# Records provided
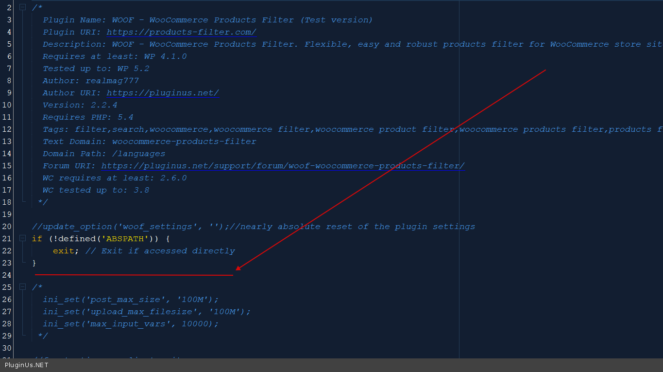This screenshot has width=663, height=372.
Task: Click the author name realmag777
Action: click(x=112, y=81)
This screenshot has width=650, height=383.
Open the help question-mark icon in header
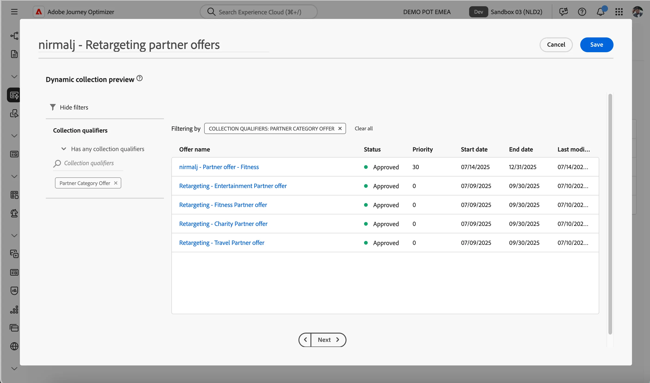click(582, 12)
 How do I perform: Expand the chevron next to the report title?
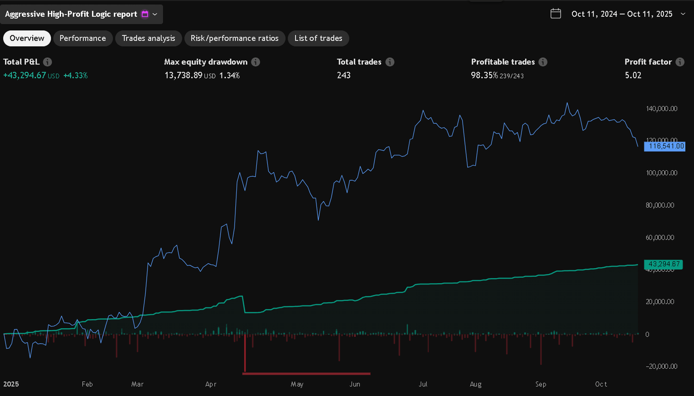[x=155, y=14]
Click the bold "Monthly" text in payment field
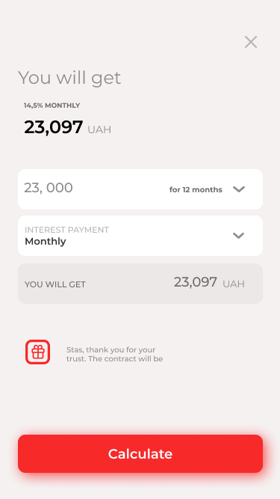The image size is (280, 499). tap(46, 242)
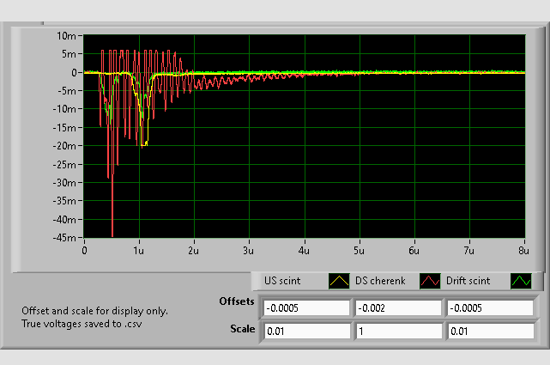
Task: Click the yellow US scint plot legend icon
Action: [x=340, y=281]
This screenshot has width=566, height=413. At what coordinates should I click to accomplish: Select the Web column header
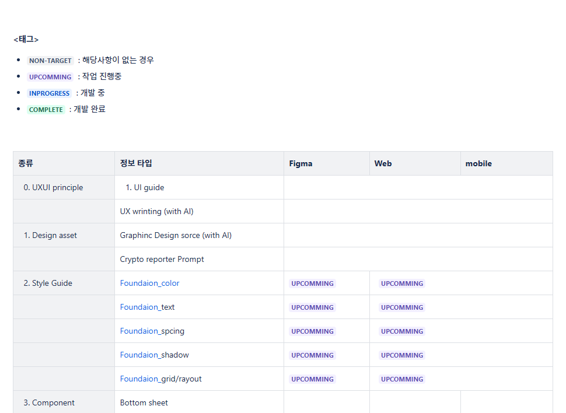pyautogui.click(x=382, y=163)
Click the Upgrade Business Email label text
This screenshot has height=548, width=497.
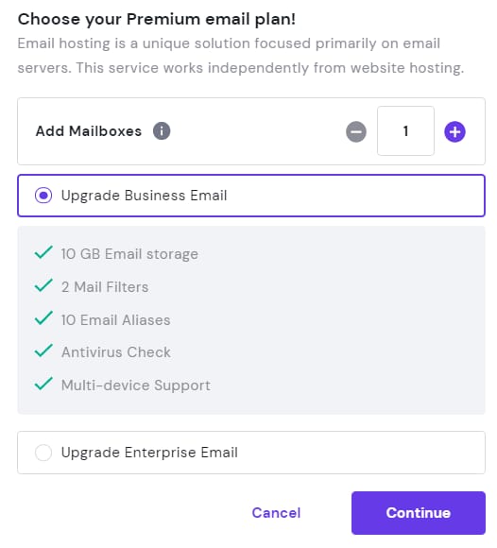144,196
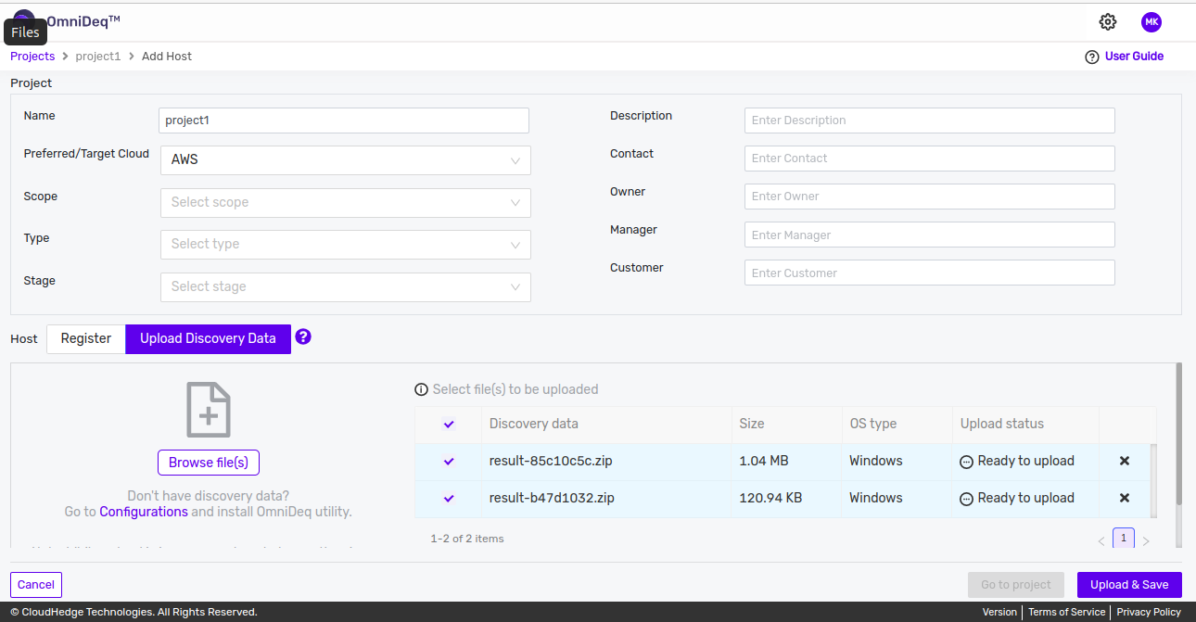Uncheck the result-85c10c5c.zip checkbox

click(450, 461)
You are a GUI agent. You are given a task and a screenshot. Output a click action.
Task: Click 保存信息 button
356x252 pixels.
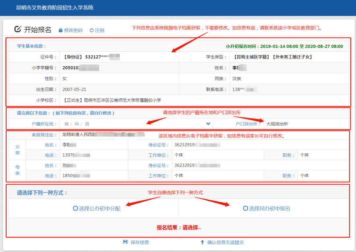pyautogui.click(x=140, y=242)
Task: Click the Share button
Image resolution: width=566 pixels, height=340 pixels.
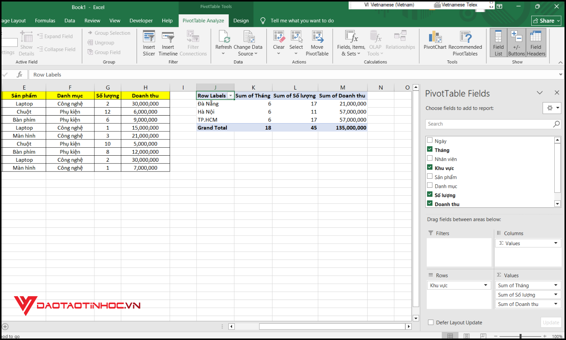Action: pyautogui.click(x=546, y=20)
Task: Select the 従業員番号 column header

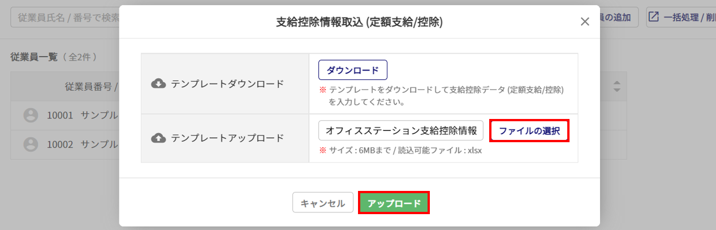Action: point(90,87)

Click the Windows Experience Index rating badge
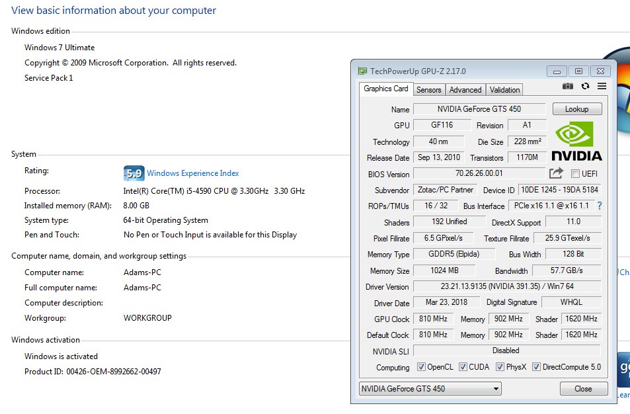tap(134, 173)
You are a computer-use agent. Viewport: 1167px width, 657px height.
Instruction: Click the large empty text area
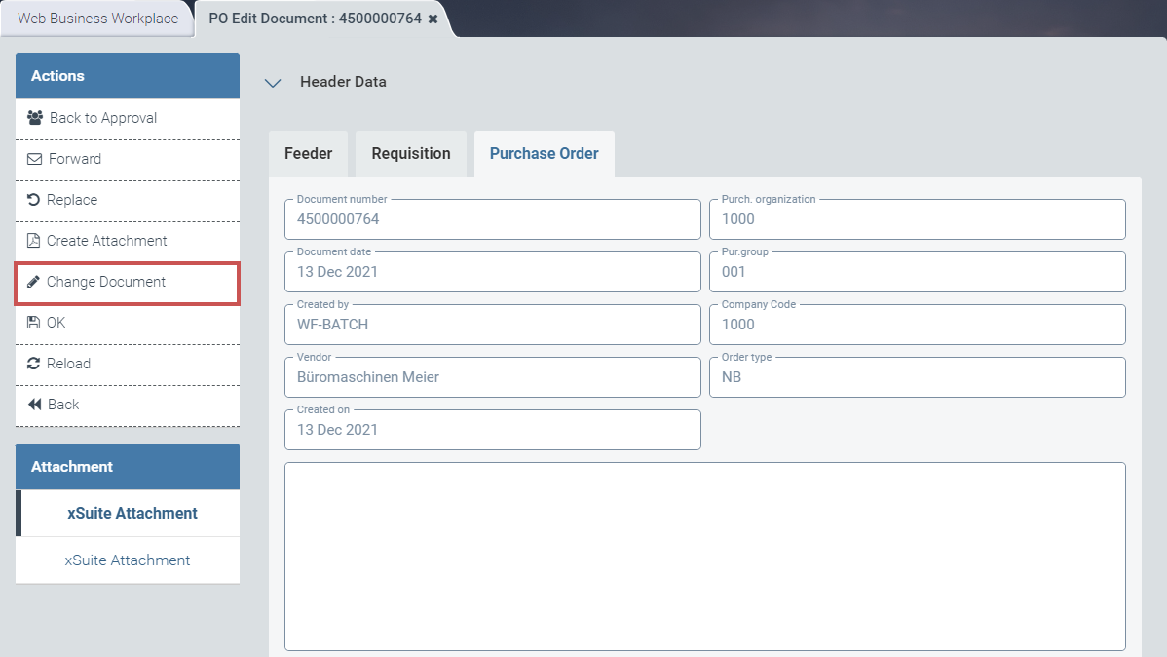click(x=704, y=556)
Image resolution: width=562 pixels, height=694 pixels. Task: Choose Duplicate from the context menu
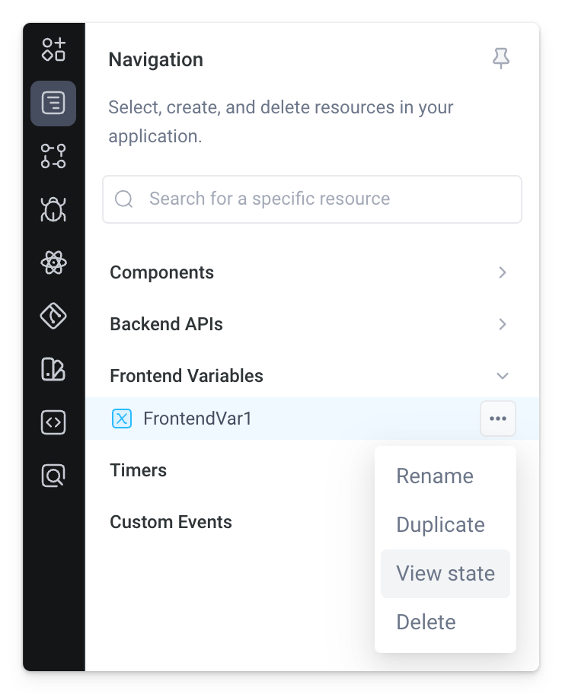440,525
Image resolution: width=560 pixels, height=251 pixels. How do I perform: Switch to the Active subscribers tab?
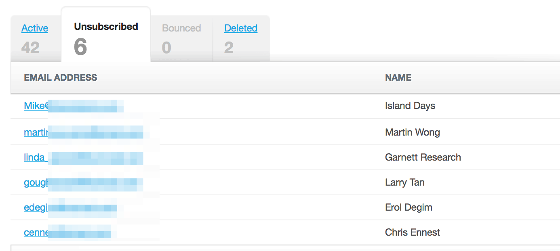point(35,28)
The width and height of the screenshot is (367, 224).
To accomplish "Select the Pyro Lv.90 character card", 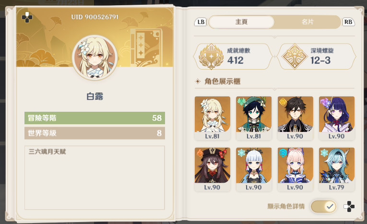I will pyautogui.click(x=213, y=169).
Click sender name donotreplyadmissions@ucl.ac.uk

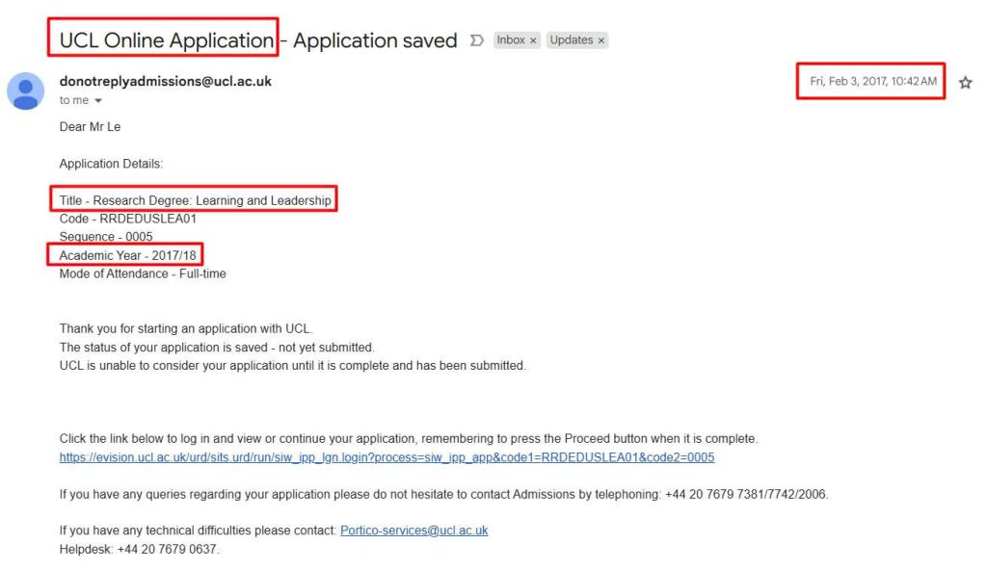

# Activity
From the material above, reproduce only what runs from the line holding "Open the help question-mark icon in header" down to the line holding "Click the Upgrade Business Email label text", both included, pictures excluded.

# Solution to the exercise
Open the help question-mark icon in header
click(582, 12)
 How do I perform: Expand the chevron next to the report title?
[x=155, y=14]
Click the bold "Monthly" text in payment field
The image size is (280, 499). tap(46, 242)
Task: Click the yellow US scint plot legend icon
Action: [x=340, y=281]
This screenshot has width=566, height=413. At what coordinates should I click to accomplish: Select the Web column header
pyautogui.click(x=382, y=163)
Click the Upgrade Business Email label text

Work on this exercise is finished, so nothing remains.